> _Data for processing_:
====

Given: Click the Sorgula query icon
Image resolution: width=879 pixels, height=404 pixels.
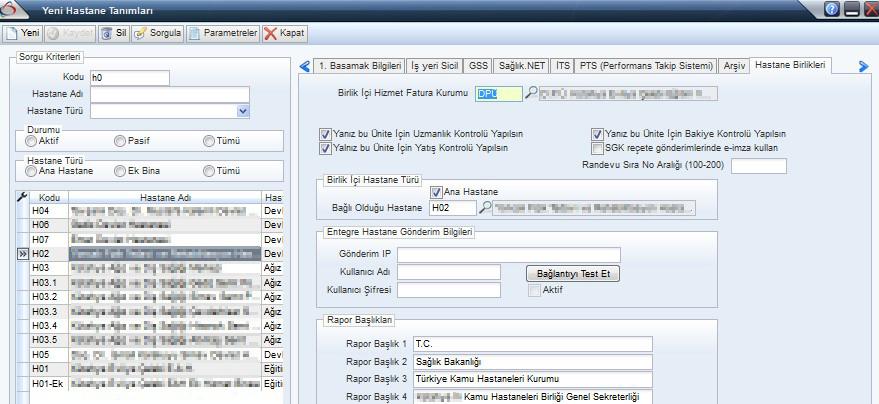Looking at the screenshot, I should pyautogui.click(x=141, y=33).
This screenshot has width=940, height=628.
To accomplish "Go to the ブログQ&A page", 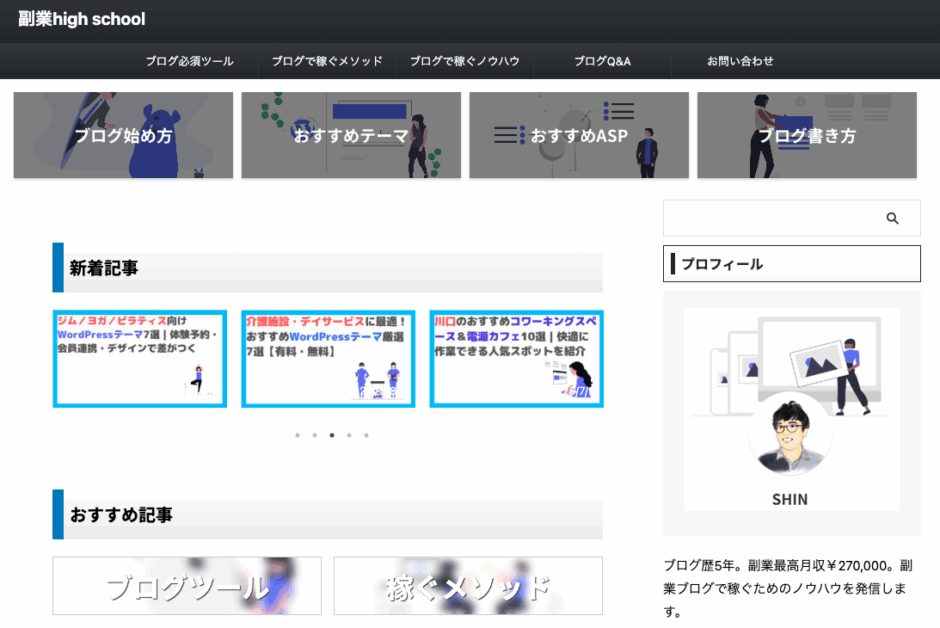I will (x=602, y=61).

====

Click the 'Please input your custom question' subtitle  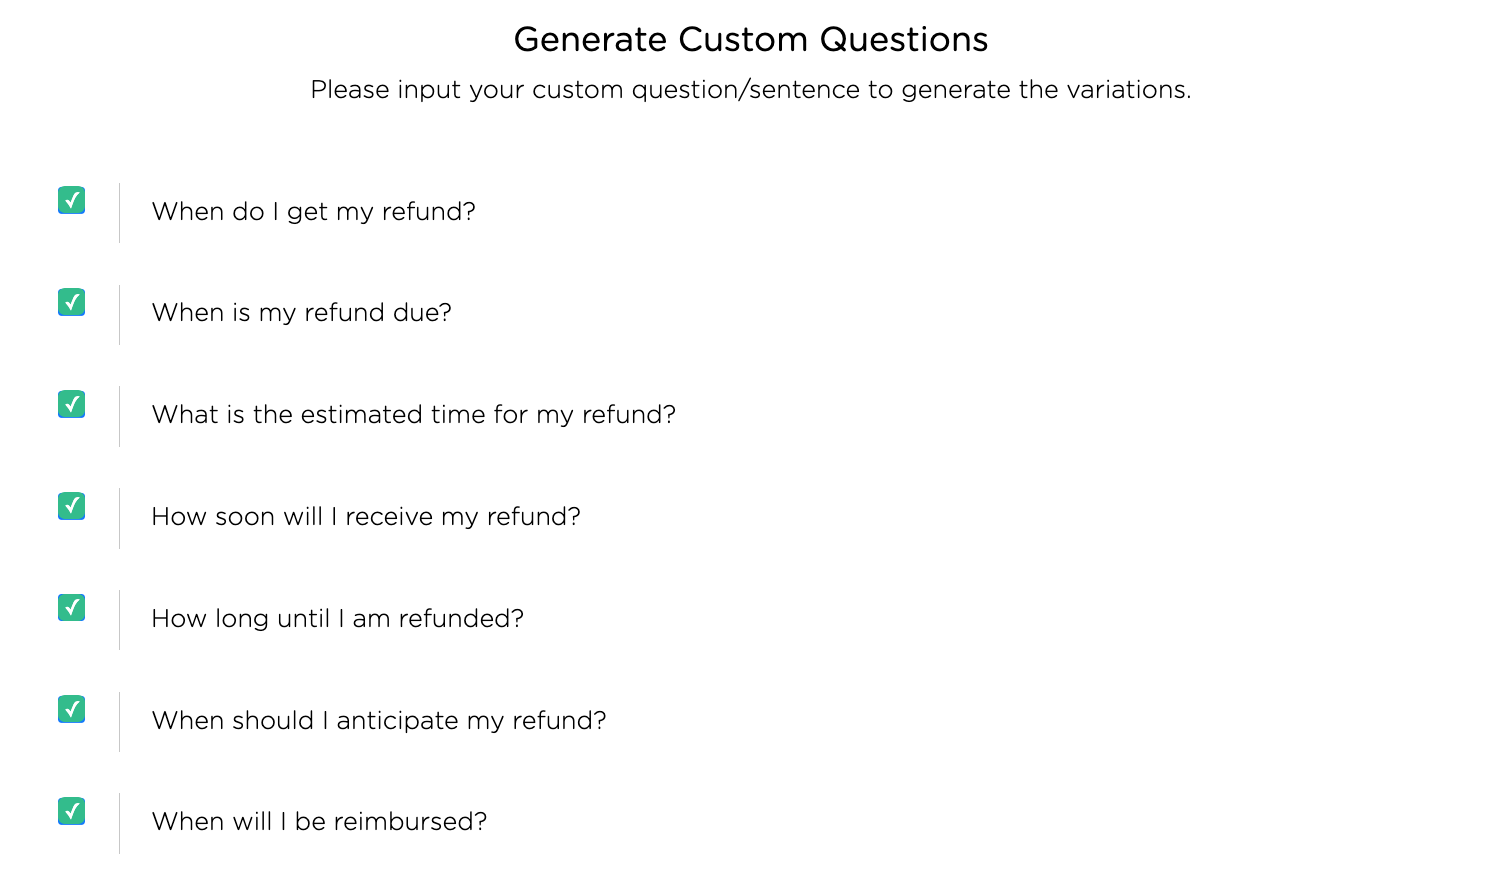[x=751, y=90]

====

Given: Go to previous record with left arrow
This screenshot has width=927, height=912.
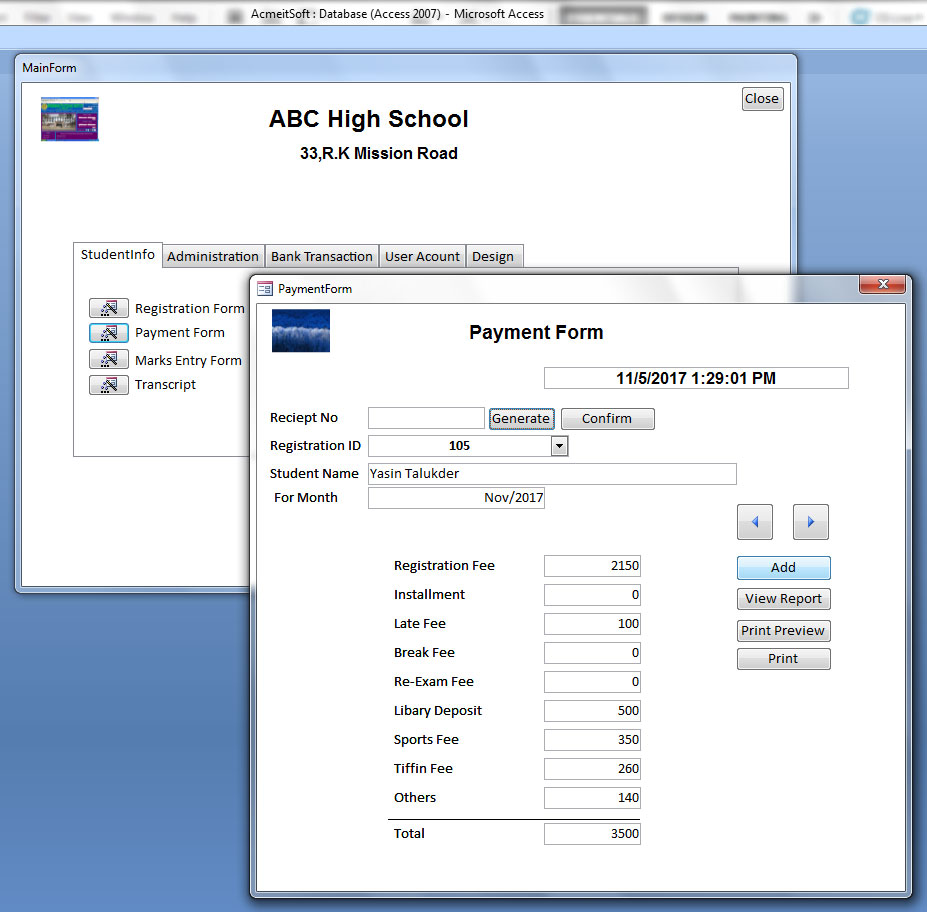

====

> _Exercise_: Format the lines from the one containing "Given: Click the Sorgula query icon" through the one containing "Looking at the", both included, as a JSON list of strings with one string per line. Omit blank lines and leave the pictures out.

> _Answer to the exercise_:
[
  "Given: Click the Sorgula query icon",
  "Image resolution: width=879 pixels, height=404 pixels.",
  "Looking at the screenshot, I should pyautogui.click(x=141, y=33)."
]